** Exercise instructions **
From the project summary on the winter ice road study, transcribe the passage from "Project Description: In" up to and including "a single methodology." word for word.

— begin Text excerpt —

Paleoclimatological assessment of the central Northwest Territories: implications for the long-term viability of the Tibbitt to Contwoyto winter ice road

Regions: North Slave Region

Principal Investigator: Patterson, R. Tim (3)
Licence Number: 14695
Organization: Dept of Earth Sciences, Carleton University
Licenced Year(s): 2012 2011 2010
Issued: Apr 05, 2010
Project Team: Ian Clark (Co-investigator, University of Ottawa), Michael Pisaric (Co-investigator, Carleton University), Andreas Prokoph (Co-investigator, Carleton University)

Objective(s): To assess the viability of the Tibbitt to Contwoyoto Winter Road by analysis of sediment/water interface samples, freeze cores, and dendrochronology.

Project Description: In order to document climate variability that has impacted the TCWR corridor through the Late Holocene, it is important to distinguish subtle changes recorded in the sedimentary archives of examined lakes and tree-ring records. Characterization of these parameters using an integrated multi-environment, multi-parameter approach will allow us to recognize subtle paleolimnologic and paleoclimatic (principally temperature and precipitation) variation with more precision than is achievable using a single methodology.

The investigator will quantify dominant scales and measurable characteristics of paleoclimate cycles and trends, and correlate them with continental climate signals recorded elsewhere in North America. The researcher will interpret the results in the context of subtle variations in the strength of the oceanographic domains and air masses that influence climate in the region. There are innumerable lakes found along the length of the TCWR. The 70 lakes chosen for micropaleontological and geochemical analysis of sediment-water interface samples and subset chosen for coring will be selected to span as broad a climatic gradient as possible.

— end Text excerpt —
— begin Record set —

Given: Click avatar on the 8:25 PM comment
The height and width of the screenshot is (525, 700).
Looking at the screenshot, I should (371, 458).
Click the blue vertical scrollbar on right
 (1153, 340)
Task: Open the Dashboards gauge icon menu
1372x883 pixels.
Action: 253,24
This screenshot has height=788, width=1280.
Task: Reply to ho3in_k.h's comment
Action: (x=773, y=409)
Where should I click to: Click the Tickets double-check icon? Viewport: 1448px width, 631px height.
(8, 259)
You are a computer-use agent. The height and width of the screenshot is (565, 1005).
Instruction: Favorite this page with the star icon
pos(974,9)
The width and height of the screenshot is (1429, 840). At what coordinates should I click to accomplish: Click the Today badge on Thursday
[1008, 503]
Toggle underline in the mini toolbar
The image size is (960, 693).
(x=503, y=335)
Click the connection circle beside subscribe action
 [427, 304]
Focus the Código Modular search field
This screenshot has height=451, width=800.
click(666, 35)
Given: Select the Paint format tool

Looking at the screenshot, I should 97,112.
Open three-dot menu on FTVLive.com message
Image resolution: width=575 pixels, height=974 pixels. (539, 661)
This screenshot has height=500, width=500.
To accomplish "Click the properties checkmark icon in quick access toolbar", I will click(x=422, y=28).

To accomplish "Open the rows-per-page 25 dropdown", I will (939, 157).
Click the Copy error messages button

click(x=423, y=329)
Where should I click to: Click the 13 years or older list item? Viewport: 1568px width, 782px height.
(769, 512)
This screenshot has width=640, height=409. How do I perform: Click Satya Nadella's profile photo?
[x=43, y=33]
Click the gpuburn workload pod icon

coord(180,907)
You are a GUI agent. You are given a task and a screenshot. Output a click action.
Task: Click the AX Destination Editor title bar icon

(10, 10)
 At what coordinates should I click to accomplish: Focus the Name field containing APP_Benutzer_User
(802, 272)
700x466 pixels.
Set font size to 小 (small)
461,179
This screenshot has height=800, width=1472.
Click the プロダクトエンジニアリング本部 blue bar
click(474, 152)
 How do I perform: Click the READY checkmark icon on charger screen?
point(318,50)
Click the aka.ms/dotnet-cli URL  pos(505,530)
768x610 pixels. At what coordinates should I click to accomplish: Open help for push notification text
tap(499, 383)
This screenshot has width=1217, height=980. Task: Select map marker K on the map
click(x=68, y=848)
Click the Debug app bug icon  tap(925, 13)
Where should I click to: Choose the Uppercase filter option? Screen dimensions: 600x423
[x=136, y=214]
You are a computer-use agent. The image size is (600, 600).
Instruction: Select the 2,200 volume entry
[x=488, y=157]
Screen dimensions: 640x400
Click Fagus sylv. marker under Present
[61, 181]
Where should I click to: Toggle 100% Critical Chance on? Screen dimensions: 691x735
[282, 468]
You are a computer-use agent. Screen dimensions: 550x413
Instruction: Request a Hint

— end Record set —

** Correct output **
Project Description: In order to document climate variability that has impacted the TCWR corridor through the Late Holocene, it is important to distinguish subtle changes recorded in the sedimentary archives of examined lakes and tree-ring records. Characterization of these parameters using an integrated multi-environment, multi-parameter approach will allow us to recognize subtle paleolimnologic and paleoclimatic (principally temperature and precipitation) variation with more precision than is achievable using a single methodology.